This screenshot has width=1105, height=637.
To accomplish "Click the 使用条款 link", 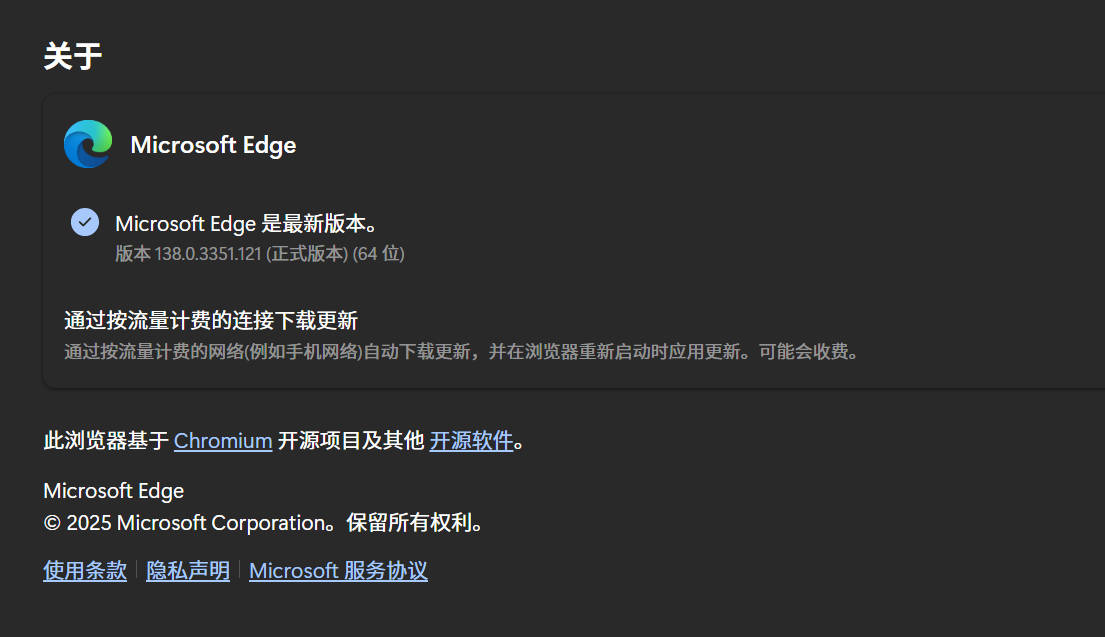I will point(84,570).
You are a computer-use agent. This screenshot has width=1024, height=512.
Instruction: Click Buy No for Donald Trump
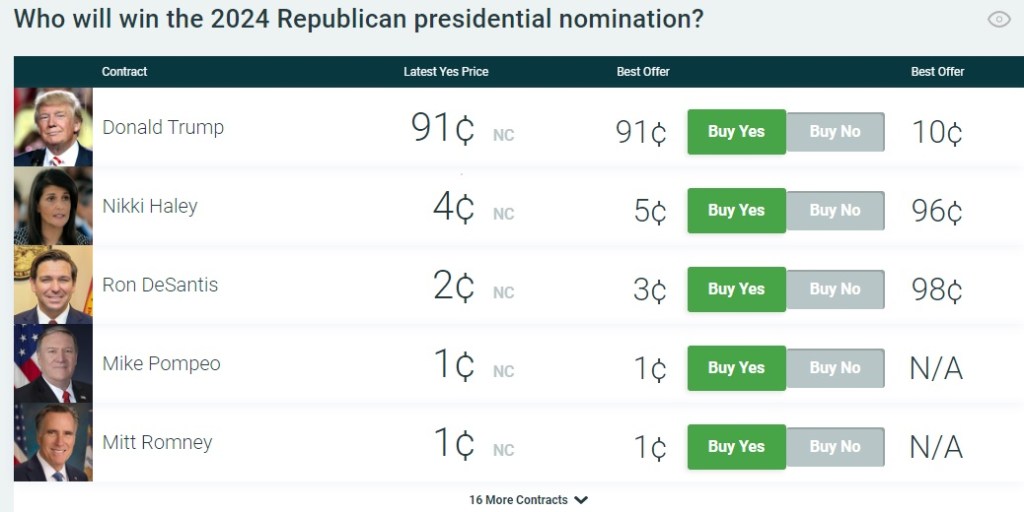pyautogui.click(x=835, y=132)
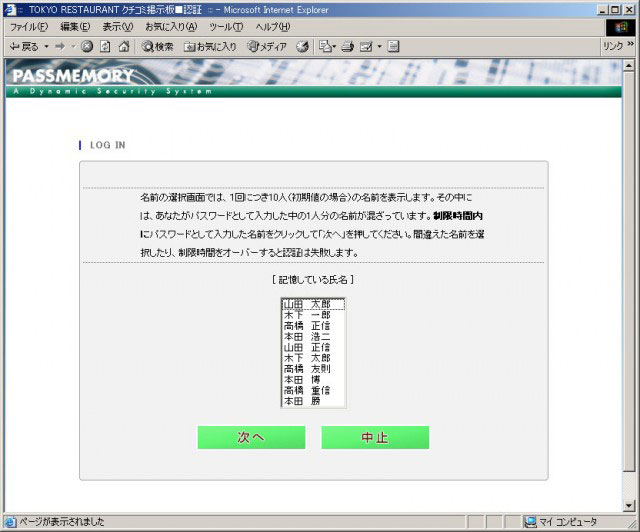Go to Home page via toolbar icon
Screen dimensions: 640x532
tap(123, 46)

• • • •

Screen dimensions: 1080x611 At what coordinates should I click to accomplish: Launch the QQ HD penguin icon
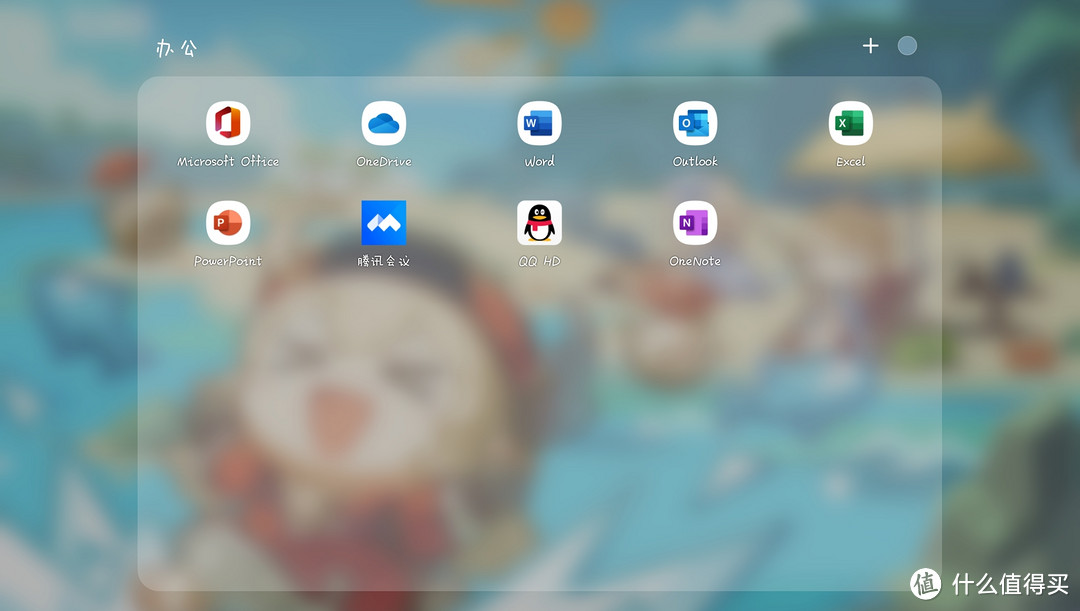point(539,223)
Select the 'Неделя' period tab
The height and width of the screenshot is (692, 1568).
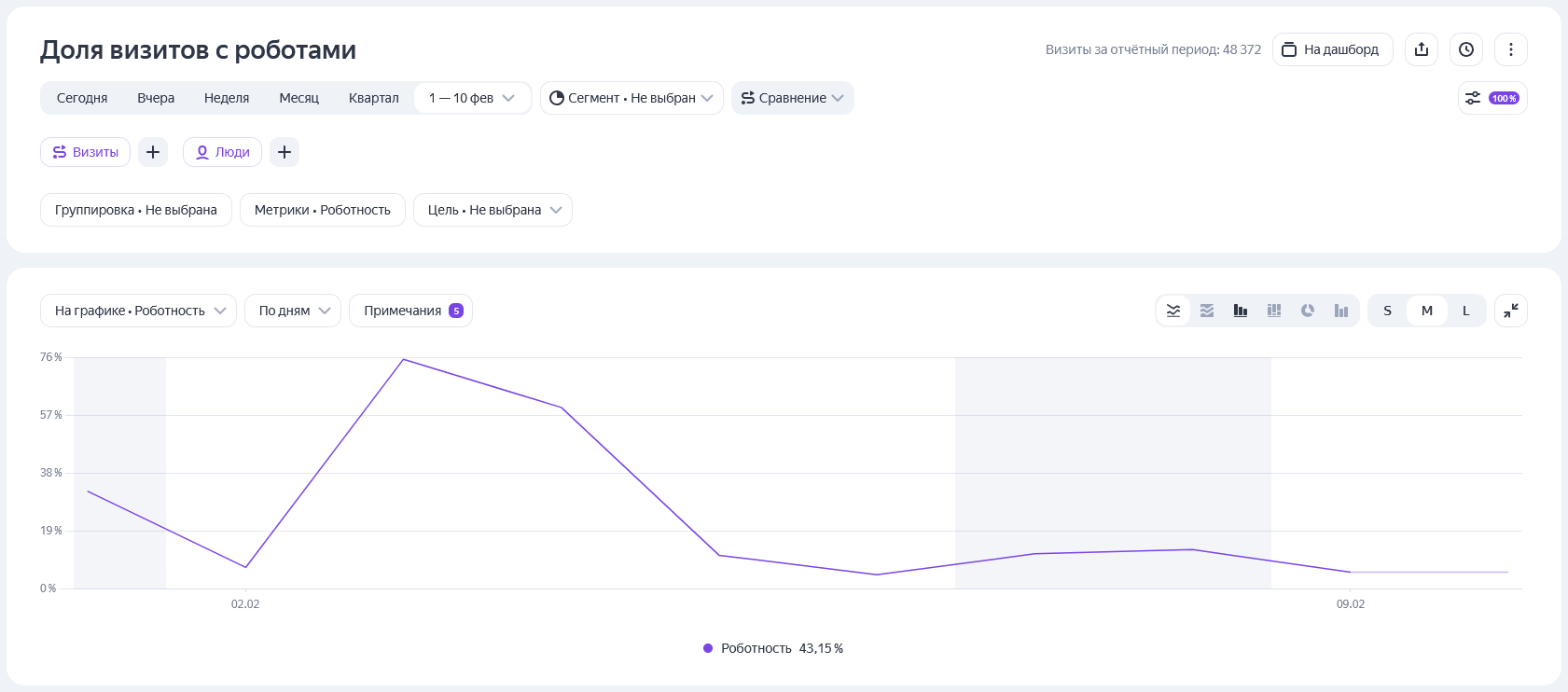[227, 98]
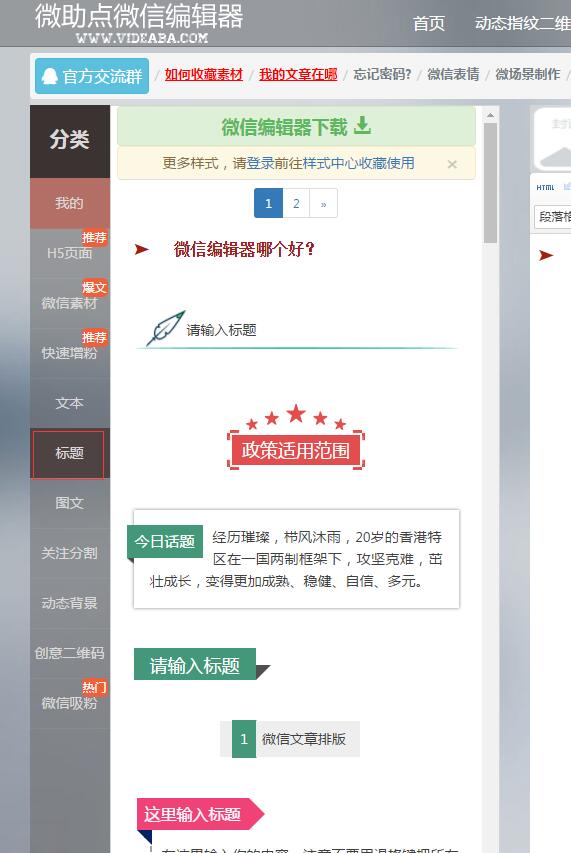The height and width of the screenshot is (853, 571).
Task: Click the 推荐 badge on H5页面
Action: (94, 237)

• • • •

▸ EXERCISE DIRECTIONS
Only the number should be given: the count of lines above that hold the word "This".

▸ COMPLETED TASK
2